La tradición de permanecer callado incluso ante los más grandes enigmas de nuestro acontecer, ha mantenido en el más hermético de los secretos detalles importantísimos de nuestra historia pasada y reciente. Ignoramos, por ejemplo, el final de la vida del patricio Juan Pablo Duarte. Sabemos que murió en Venezuela rodeado de escasez y olvidado del reconocimiento de sus compatriotas. Pero no podemos asegurar cómo vivió esos años, de quienes se rodeó y si tuvo finalmente descendientes, como afirman sin prueba alguna muchos estudiosos venezolanos.

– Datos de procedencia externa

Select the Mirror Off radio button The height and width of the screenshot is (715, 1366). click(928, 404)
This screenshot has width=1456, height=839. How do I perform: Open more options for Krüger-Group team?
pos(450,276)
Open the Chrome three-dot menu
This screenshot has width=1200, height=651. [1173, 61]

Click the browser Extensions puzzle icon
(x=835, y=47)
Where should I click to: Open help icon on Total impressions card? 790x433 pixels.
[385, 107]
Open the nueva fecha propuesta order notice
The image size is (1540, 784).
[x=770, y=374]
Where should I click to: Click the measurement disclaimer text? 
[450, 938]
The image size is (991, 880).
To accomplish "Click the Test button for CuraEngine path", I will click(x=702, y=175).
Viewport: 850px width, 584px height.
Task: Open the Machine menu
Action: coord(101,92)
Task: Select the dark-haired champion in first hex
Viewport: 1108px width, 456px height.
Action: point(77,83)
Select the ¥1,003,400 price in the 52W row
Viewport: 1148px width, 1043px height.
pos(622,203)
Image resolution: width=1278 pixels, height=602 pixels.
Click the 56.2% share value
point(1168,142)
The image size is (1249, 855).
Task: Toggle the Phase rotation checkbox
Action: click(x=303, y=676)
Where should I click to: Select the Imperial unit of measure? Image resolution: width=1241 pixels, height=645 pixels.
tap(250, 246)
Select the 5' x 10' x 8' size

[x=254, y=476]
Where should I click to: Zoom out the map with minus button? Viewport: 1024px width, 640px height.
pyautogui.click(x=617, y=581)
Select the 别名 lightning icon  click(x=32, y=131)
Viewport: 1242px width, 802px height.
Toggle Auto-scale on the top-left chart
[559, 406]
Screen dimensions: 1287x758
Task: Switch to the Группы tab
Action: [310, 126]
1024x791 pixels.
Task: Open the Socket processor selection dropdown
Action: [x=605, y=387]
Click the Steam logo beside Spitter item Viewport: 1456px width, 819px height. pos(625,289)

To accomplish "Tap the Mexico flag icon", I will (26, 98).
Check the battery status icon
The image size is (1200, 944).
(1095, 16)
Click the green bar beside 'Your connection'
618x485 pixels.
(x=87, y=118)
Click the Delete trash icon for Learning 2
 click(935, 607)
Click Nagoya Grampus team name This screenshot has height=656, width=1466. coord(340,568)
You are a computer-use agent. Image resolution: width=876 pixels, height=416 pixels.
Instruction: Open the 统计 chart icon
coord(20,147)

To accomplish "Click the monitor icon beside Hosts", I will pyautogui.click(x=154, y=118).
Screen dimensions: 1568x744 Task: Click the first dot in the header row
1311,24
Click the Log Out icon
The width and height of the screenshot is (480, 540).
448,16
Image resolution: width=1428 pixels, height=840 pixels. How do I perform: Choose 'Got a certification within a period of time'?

Tampoco sabemos en realidad la suerte corrida por Ventura Simó, el desertor que huyo al exilio llevándose un avión militar y que pilotó el DC3 que trajo al país los expedicionarios de junio. La falsa versión oficial habla de un accidente de aviación durante un homenaje a Trujillo, cuando en realidad fue víctima de las torturas, sin que sepamos dónde está sepultado. Igual sucede con los héroes del 30 de Mayo, asesinados por Ramfis y compinches, pero cuyos restos no han sido encontrados.
Cincuenta años después se presume que fueron arrojados al mar o enterrados en el fondo de una piscina en la residencia de un esbirro del régimen en Arroyo Hondo.
Dejamos morir a quienes tenían las respuestas. Ha sido el precio de permanecer callados, sin hacer las preguntas que la situación en cada momento impone, protegiendo así a aquellos que han usado el poder, y pretenden recuperarlo, para enriquecerse ilícitamente.